* **EXERCISE AIM**
In the piece on Qeshm island below, rewrite everything from "As of 2006, considering" down to "ideal tourist destination.", changing "Geopark" to "geological park".

* **SELECTED EXTRACT**
- - -
The Persian Gulf might remind you of many things. The excessive amount of oil, the skyscrapers in Dubai, the Arab league or the fight over its name. But it’s almost unlikely to remind you of some of the most remote islands in the world where a totally different culture and lifestyle is practised. I’m talking about Qeshm island – the biggest island in the Persian Gulf yet one of the most refreshingly untouched. There are pros and cons to how remote this place is. Just about a decade ago, Iranians would never skip out on the luxury of Kish island and spend holidays here instead. Today it has become the trend and there’s even a flow of international tourists that come to see some of the most outstanding geological sites of the region or even the world.
As of 2006, considering the exceptional geology of the island, a Geopark was installed in the western region of Qeshm island and became the only registered Geopark in the Middle East recognized by UNESCO. This was again another excuse to bring Qeshm island into the spotlight. If you travel to Qeshm you’d quickly realize the amount of construction going on. A couple of 5 star hotels are about to open, a new hospital has just started working, dozens of new shopping malls and a lot more. But the infrastructure has a long way to go before Qeshm island can become the ideal tourist destination.
But despite all this, I made it to this exotic island. I wanted to go somewhere different from anywhere else I had been and Qeshm came out to be the best decision. I was confronted with an absolute new culture in my own country. During the years I have spent living in Iran I don’t think I have really come across any friends from the south or specifically the Hormozgan province. Amongst the huge number of immigrants from other cities in Tehran, southerners seem to prefer their hometown to the hustle and bustle of the capital.
Here are a few places on the island that got me mesmerised!
Top places to visit in Qeshm island:
The Stars Valley
It has taken a good 2 million years for the wind and rain to create this masterpiece. The locals seemed to think it was caused by the fall of a huge star, hence why they call it the stars valley! They also strongly believe in the existence of ghosts in the region at night time so no one dares to get close after sunset. Obviously, there has never been any actual evidence proving the idea. The belief is probably the consequence of the strange sounds echoed in between the rocks caused by the wind. But if you’re brave enough to head over here at night time you’re going to be able to pick the stars as they are going to feel so much closer to earth.
Naz islands are a few tiny islands extremely close by Qeshm island itself. During a low tide, a narrow piece of land connects the two islands together and makes it reachable by car or foot. Come two hours later and you’ll have to get a boat to get to here.
Harra Mangrove forests
The Harra Mangrove forest is the biggest of its kind in the Middle East. There are speed boats available to explore the forest. During springtime, it’s told that over 150 species of migrating birds are to be found here. We got to see quite a few but we were lucky because some people see none!
And now for the best part of the trip!
After 40 min driving from the city of Qeshm (don’t confuse with the island) we got to Shib Deraz. Here’s where you can get a boat to go on a first-hand experience of dolphin watching! Sometimes the Dolphins come so close to the beach that you might even be able to observe them from land, but as for us, we had 30 min of speed boating to get a glimpse of these gorgeous creatures. Dolphins are my favourite animal of all time, so you can imagine I was in rapture when I got to see a few of them swimming by our boat as if they were doing some coordinated dance moves!
- - -
* **RECORDS PROVIDED**
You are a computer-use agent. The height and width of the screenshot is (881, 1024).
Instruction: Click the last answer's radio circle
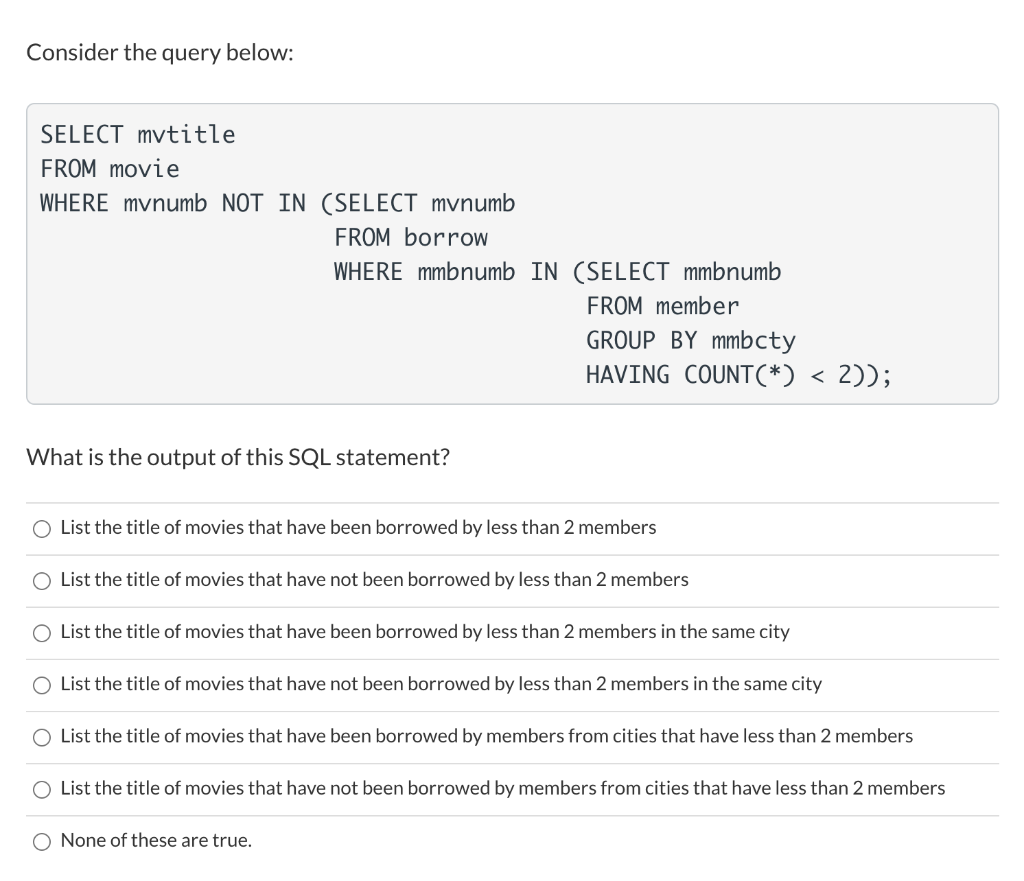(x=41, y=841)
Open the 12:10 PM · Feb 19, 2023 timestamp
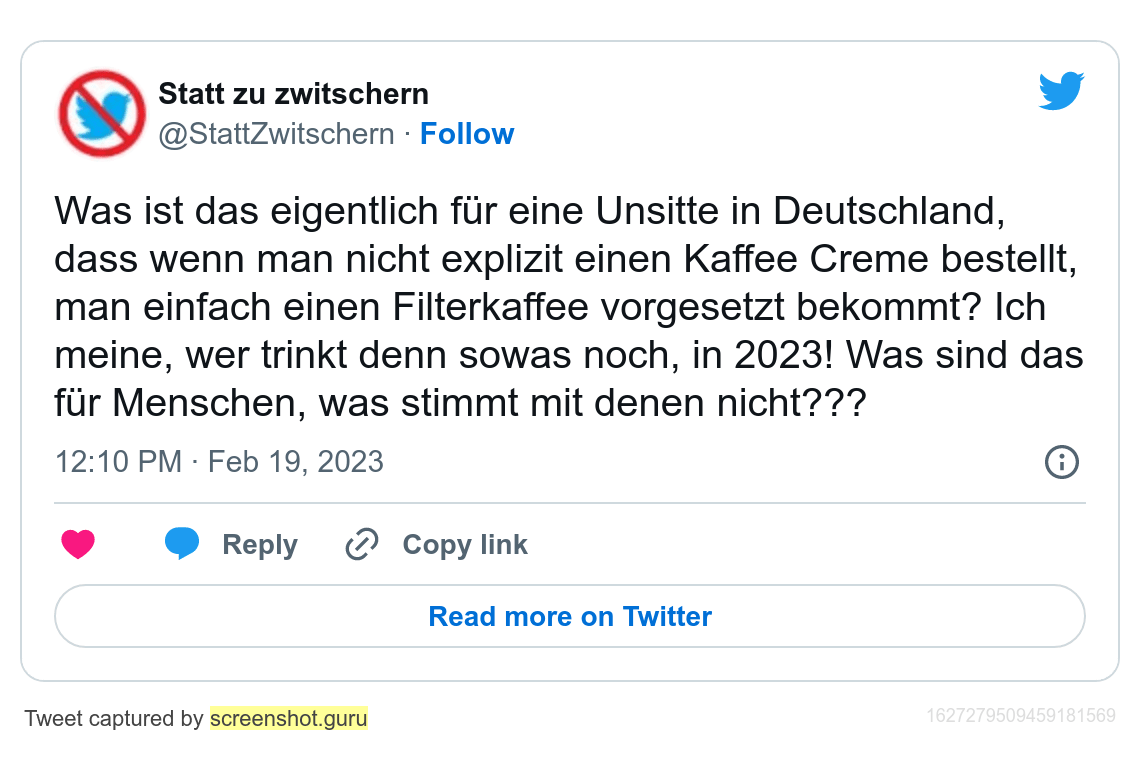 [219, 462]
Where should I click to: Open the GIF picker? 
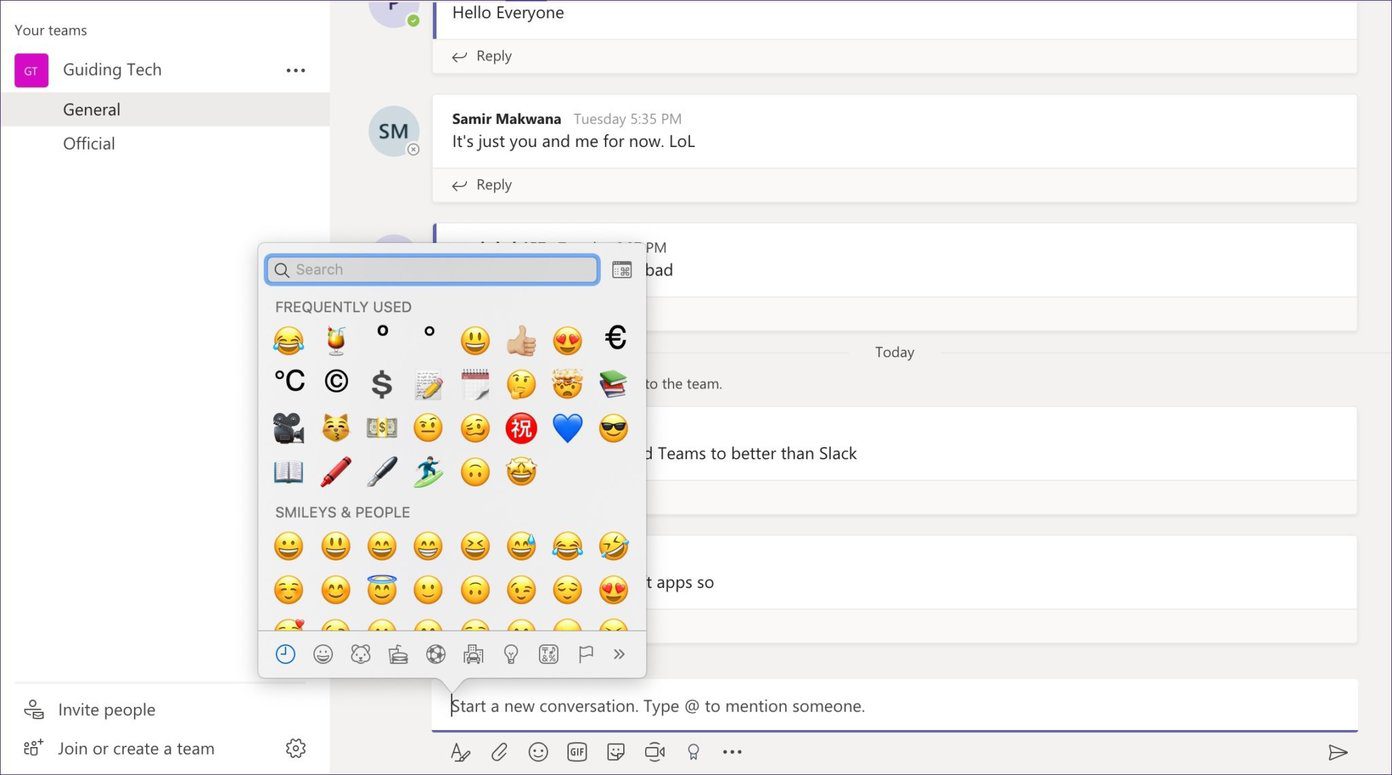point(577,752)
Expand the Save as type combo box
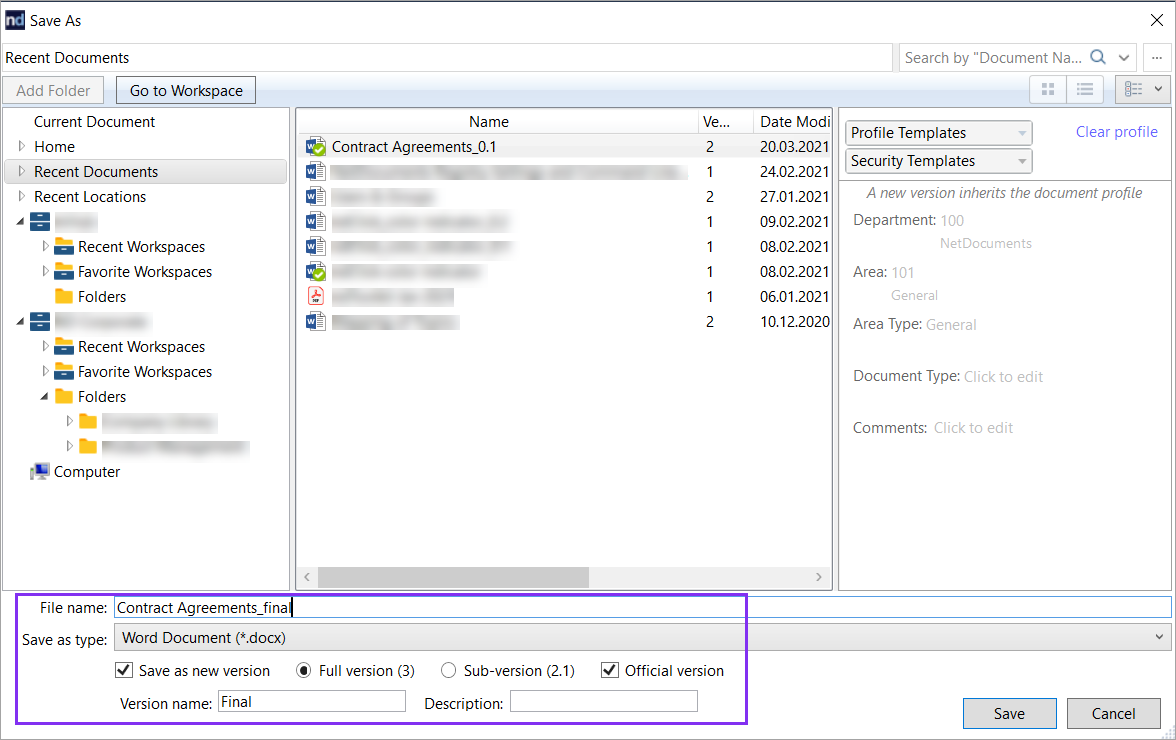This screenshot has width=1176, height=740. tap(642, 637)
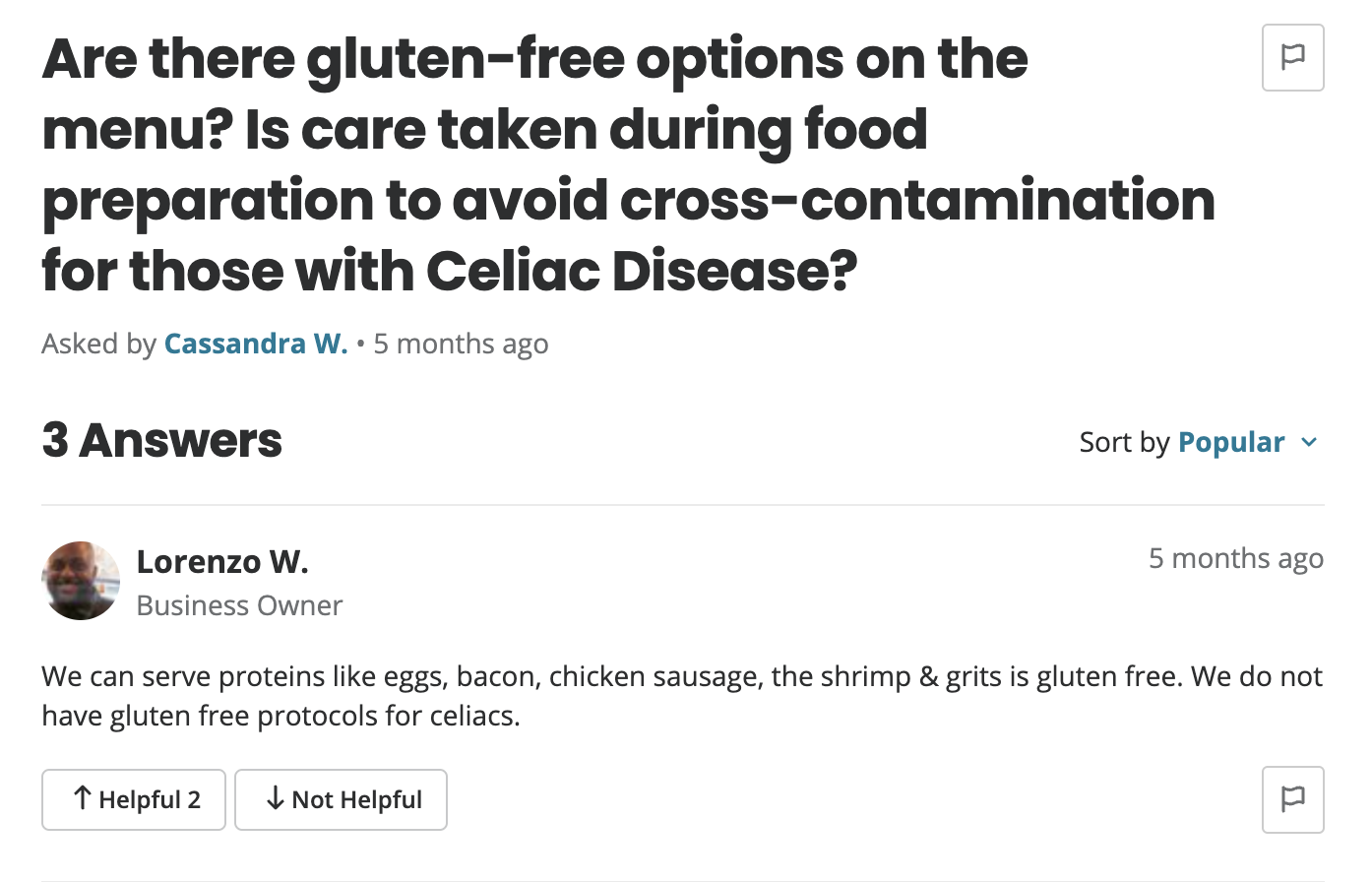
- - -
* **TASK RESPONSE**
As of 2006, considering the exceptional geology of the island, a geological park was installed in the western region of Qeshm island and became the only registered geological park in the Middle East recognized by UNESCO. This was again another excuse to bring Qeshm island into the spotlight. If you travel to Qeshm you’d quickly realize the amount of construction going on. A couple of 5 star hotels are about to open, a new hospital has just started working, dozens of new shopping malls and a lot more. But the infrastructure has a long way to go before Qeshm island can become the ideal tourist destination.